From reimbursement challenges to supply and demand challenges, orthopedic surgeons are concerned about threats to the specialty.
Here is what five surgeons told Becker's:
Editor's note: Responses were lightly edited for clarity and length.
Question: What is the biggest threat to orthopedics?
Hooman M. Melamed, MD. The Spine Pro (Marina Del Rey, Calif.): Major hospitals and healthcare corporations are acquiring more and more physician practices, especially primary care, which not only is driving the cost of healthcare up but also decreases the referral to the community orthopedic surgeons, and now instead, those primary care practices have to refer to the hospital or that healthcare corporate system.
Insurance companies are further reducing payment and bundling payments together which is putting some practices on a financial strain since average overhead is going up every year. For example, as staff salaries increase every year, yet reimbursement is getting less.

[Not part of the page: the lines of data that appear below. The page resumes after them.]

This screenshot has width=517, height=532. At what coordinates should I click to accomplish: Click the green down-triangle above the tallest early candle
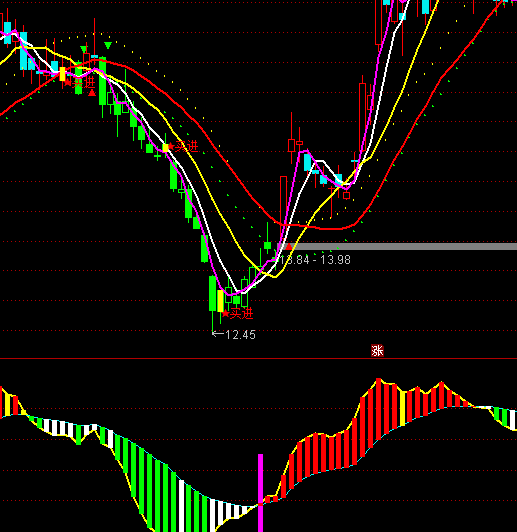coord(108,45)
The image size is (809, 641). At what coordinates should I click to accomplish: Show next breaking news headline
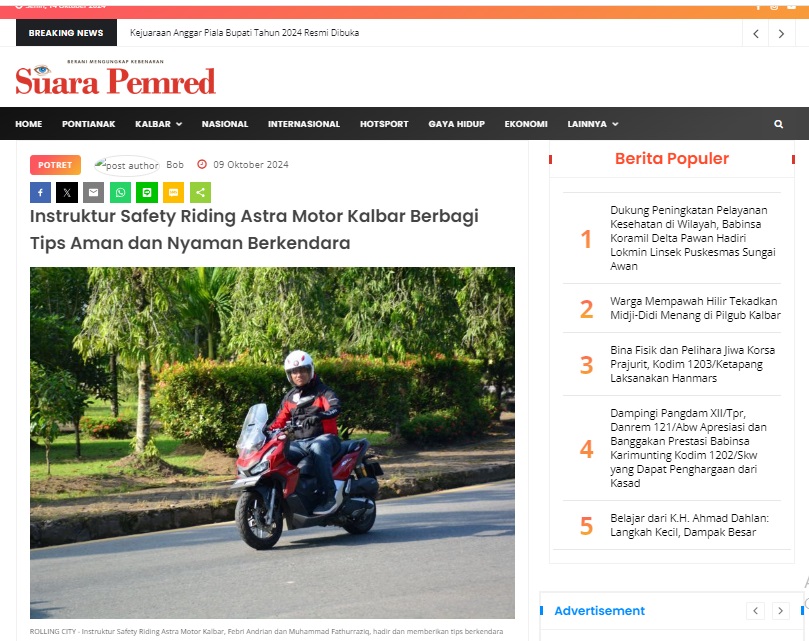pos(781,34)
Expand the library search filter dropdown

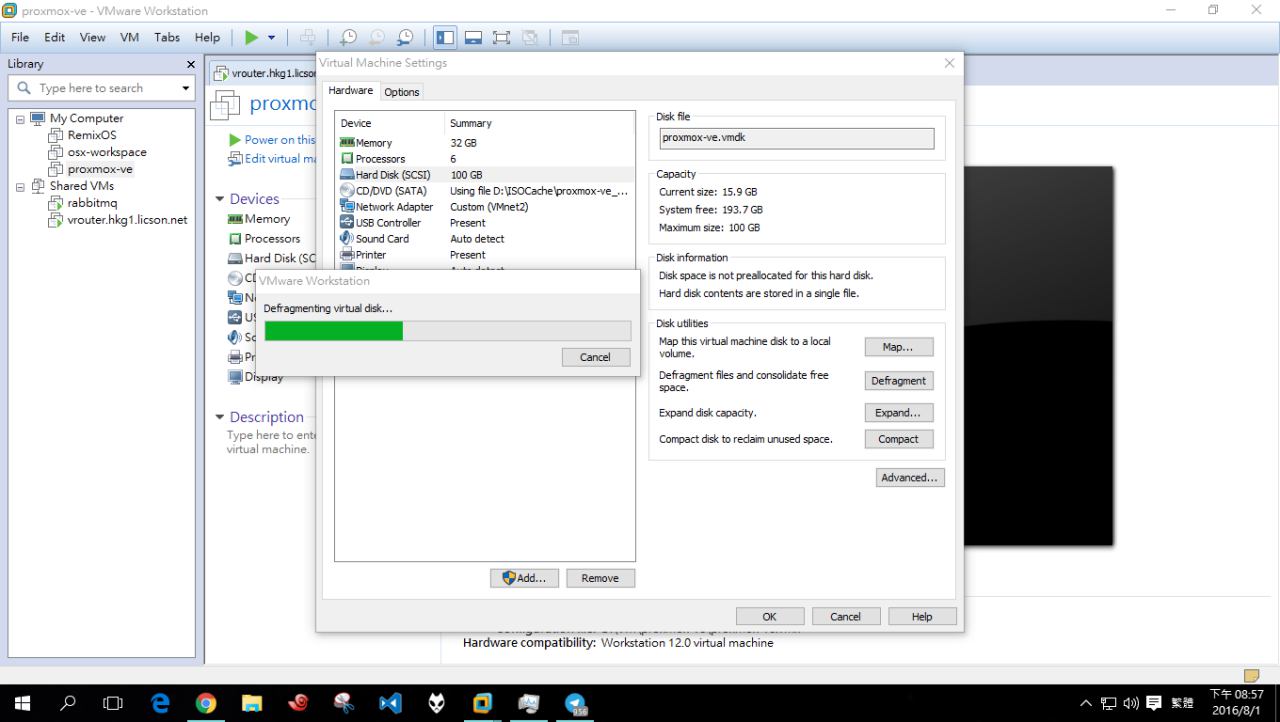click(x=185, y=88)
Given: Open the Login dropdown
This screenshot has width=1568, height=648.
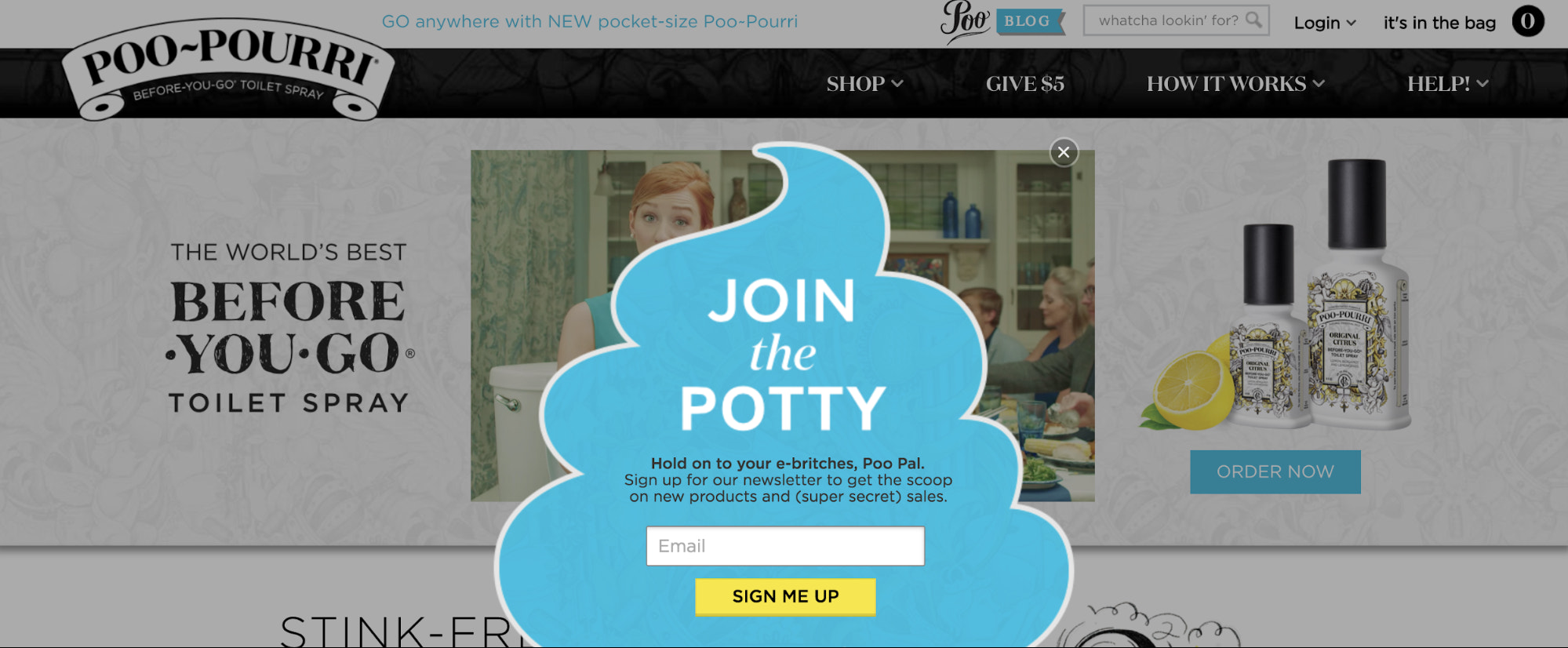Looking at the screenshot, I should [x=1325, y=23].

This forces many orthopedic surgeons to work more and increase the volume which causes higher rate of burnouts, dissatisfaction with the job and increased patient care mistakes.
Davis Hurley, MD. CEO at Orthopedic Centers of Colorado (Denver): Distance and the loss of ownership are the biggest threats to orthopedics.

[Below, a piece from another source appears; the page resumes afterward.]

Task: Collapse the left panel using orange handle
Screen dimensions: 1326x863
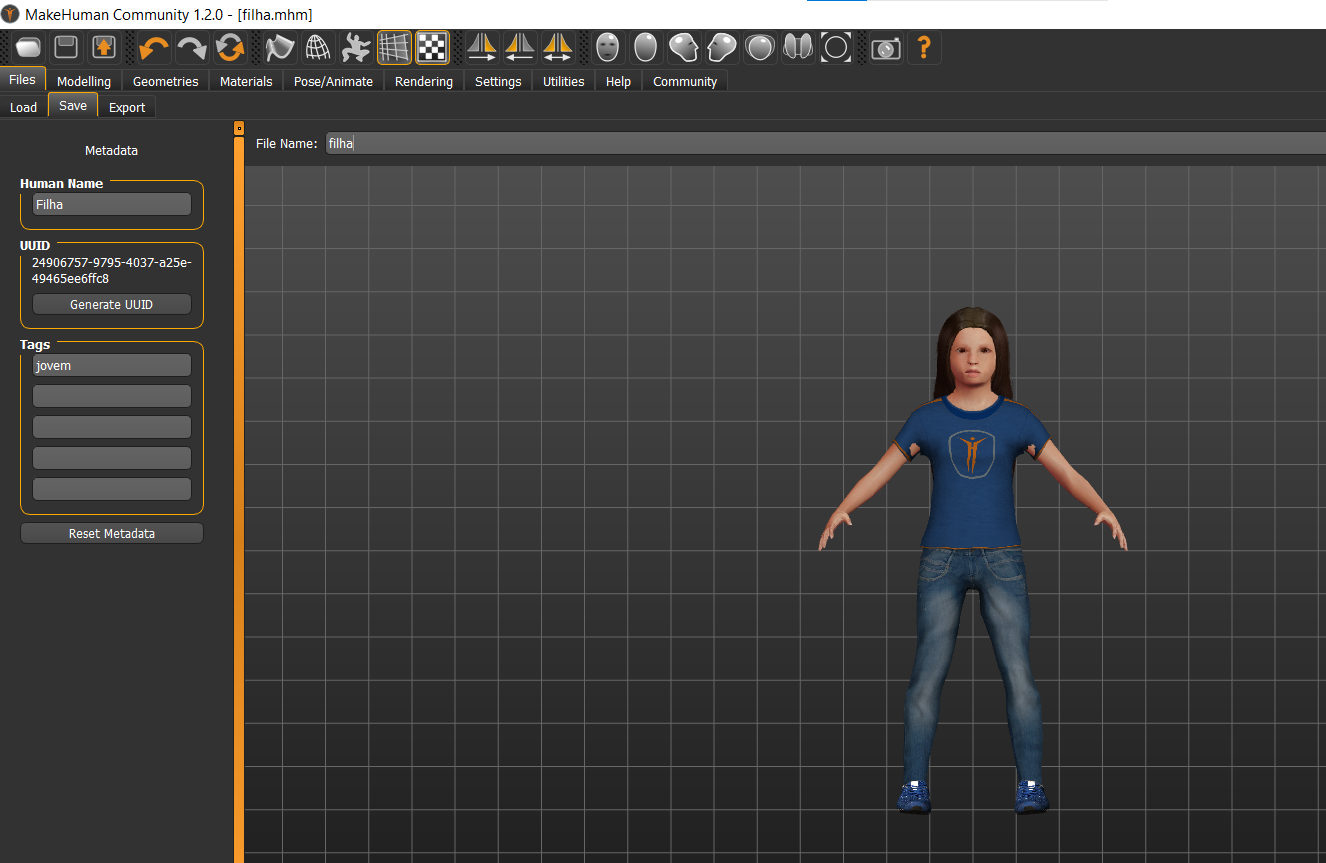Action: 239,128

There is an increasing distance between patients and orthopedic surgeons in clinics, rounds and insurance networks. Efforts to create more efficiencies and cost savings by putting more computers, assistants and overlapping cases between the surgeon and patient are a threat to patient safety and the patient-physician relationship. For example, compartment syndrome is not often missed by the operating surgeon. A covering assistant does not have the same relationship and specific patient knowledge to have a higher level of concern and the critical time can elapse before the surgeon is reengaged.
The loss of ownership of practices and ancillaries will limit investment in cost-saving opportunities and innovation. Orthopedic surgeons have proven savings by safely moving imaging and surgery into outpatient settings. Surgeons took personal financial risks to create these positive changes. New payment models that focus on prevention, patient-reported outcomes and cost savings must have physician ownership and incentives to drive adoption and success.
David Kalainov, MD. Northwestern Medicine (Chicago): The biggest threat I see in orthopedic surgery is declining CMS reimbursement. This may lead to further erosion of independent orthopedic practice groups. These groups provide value to the community members they serve.
Bruce Prager, MD. Orthopedic Center of Arlington (Texas): The biggest threat to orthopedics right now is the continuous denial of care by the insurance companies.
Almost all of the worker’s compensation companies deny surgery requests initially. This forces us to go through the appeal process and delays the surgery for months.
The commercial payers are doing the same thing, although not as frequently. They will force a patient to go through physical therapy for a diagnosis that is not going to get better with
therapy. Until the period of therapy is completed, they will not precert the surgery.
Sam Gerber, MD. Orthopaedic Surgical Associates (North Chelmsford, Mass.): With baby boomers living longer than prior generations, their demand for orthopedic care will continue to increase. The disequilibrium between supply and demand for orthopedic surgical care promises to represent a major obstacle for the efficient delivery of care. Decreasing reimbursements promise to further exacerbate this supply-demand imbalance, as aging orthopedic surgeons choose to retire, and medicine becomes less attractive to new college graduates. A desire for work-life balance of graduating orthopedic residents may also prove a factor in productivity of newly trained orthopedic surgeons. A confluence of these social, economic and demographic factors promise to represent a major threat in orthopedics.